John Greenewald Jr., of The Black Vault, a clearinghouse of declassified government documents, wanted to learn what President Barack Obama's administration knew about investigations into Unidentified Flying Objects zipping around in American airspace. So he filed a Freedom of Information Act request for the Obama Administrations records pertaining to UFOs.
Like all UFO hunters, Greenewald's ultimate goal is for the government to reveal the full truth about the tantalizing, enigmatic occurrences that have vexed human beings since time immemorial.
Last Wednesday, Greenewald received an unexpected but welcomed letter from Obama's Presidential Library stating that it had approved Greenewald's FOIA petition.
"Jackpot. The Obama Presidential Library just informed me they have approximately 3,440 pages and 26,271 electronic files that pertain to my request for AATIP/UFO/UAP and AAWSAP information," Greenewald tweeted along with a response letter. "If true, I am absolutely floored the Obama Presidential Library has that."

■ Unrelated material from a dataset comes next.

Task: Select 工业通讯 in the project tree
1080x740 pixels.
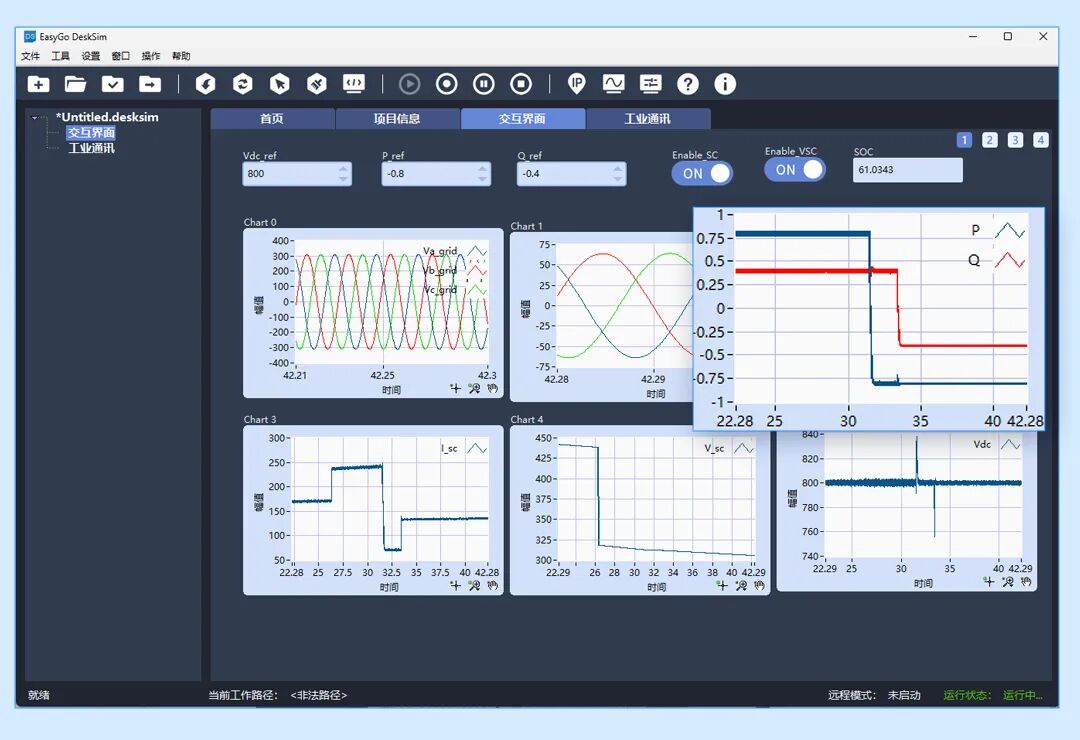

The correspondence from the Obama Library is remarkable because it admitted to having "documents and communications about the Advanced Aerospace Threat Identification Program and photos and videos of Unidentified Flying Objects, Unidentified Aerial Phenomena/Phenomenon and the Advanced Aerospace Weapons Systems Application Program."
And there are a lot of them – "3,440 pages and 26,271 electronic files," to be exact – according to the letter sent to Greenewald. Unfortunately, Greenewald was informed that he is 87th in line and that assembling all of the documents and data could take 16 years.
On Wednesday, he tweeted that he is "trying to work with the library to get any other details that they may provide, along with an explanation on why part of my request will take 16 years to process."
Public interest in UFOs – also known as Unidentified Aerial Phenomena – has seen a resurgence in recent years, primarily due to the military's disclosure of previously classified encounters between personnel and crafts that perform maneuvers that defy the known laws of physics.
Obama himself was keenly interested in the topic during his presidency.
"When it comes to aliens, there are some things I just can't tell you on air," Obama said on The Late Show With James Corden in 2021. "But what is true is that there is footage and records of objects in the sky that we don't know exactly what they are. How they move, their trajectory. They did not have an easily explainable pattern. So I think that people still take that seriously and try to figure out what that is."
Thousands of investigations have been conducted into what these bizarre and powerful anomalies could be since the UFO craze began in the 1950s. The vast majority of cases turn out to have earthly explanations, however, a handful of the more intriguing incidents – such as UFOs deactivating nuclear missiles on far more than on occasion – remain unexplained.
The big questions that elude researchers are:
- What are these things?
- What or who is controlling them?
- Where are they from?
- How do they work?
- What do they want?
- Are they a threat?
The latter in particular is hotly debated. Some elected officials and intelligence officers have argued that UFOs present a national security hazard due to their uninvited presence in sovereign skies.
Others, especially within UFO circles and Dr. Stephen Greer's Disclosure Project, reject that idea because a sufficiently advanced extraterrestrial civilization would have little incentive to annihilate us. If it can traverse the vast distances between the stars, it harbors technologies that would be indistinguishable from magic. Thus, they could easily wipe us out if they wanted to.
Obviously, that has not happened. Plus, even if it did, we would have absolutely no chance of stopping it. Instead, Greer and disclosure advocates maintain that UFOs are here to guide humanity into a new age of enlightenment and prosperity.
But as the saying goes, "it's not aliens until it's aliens."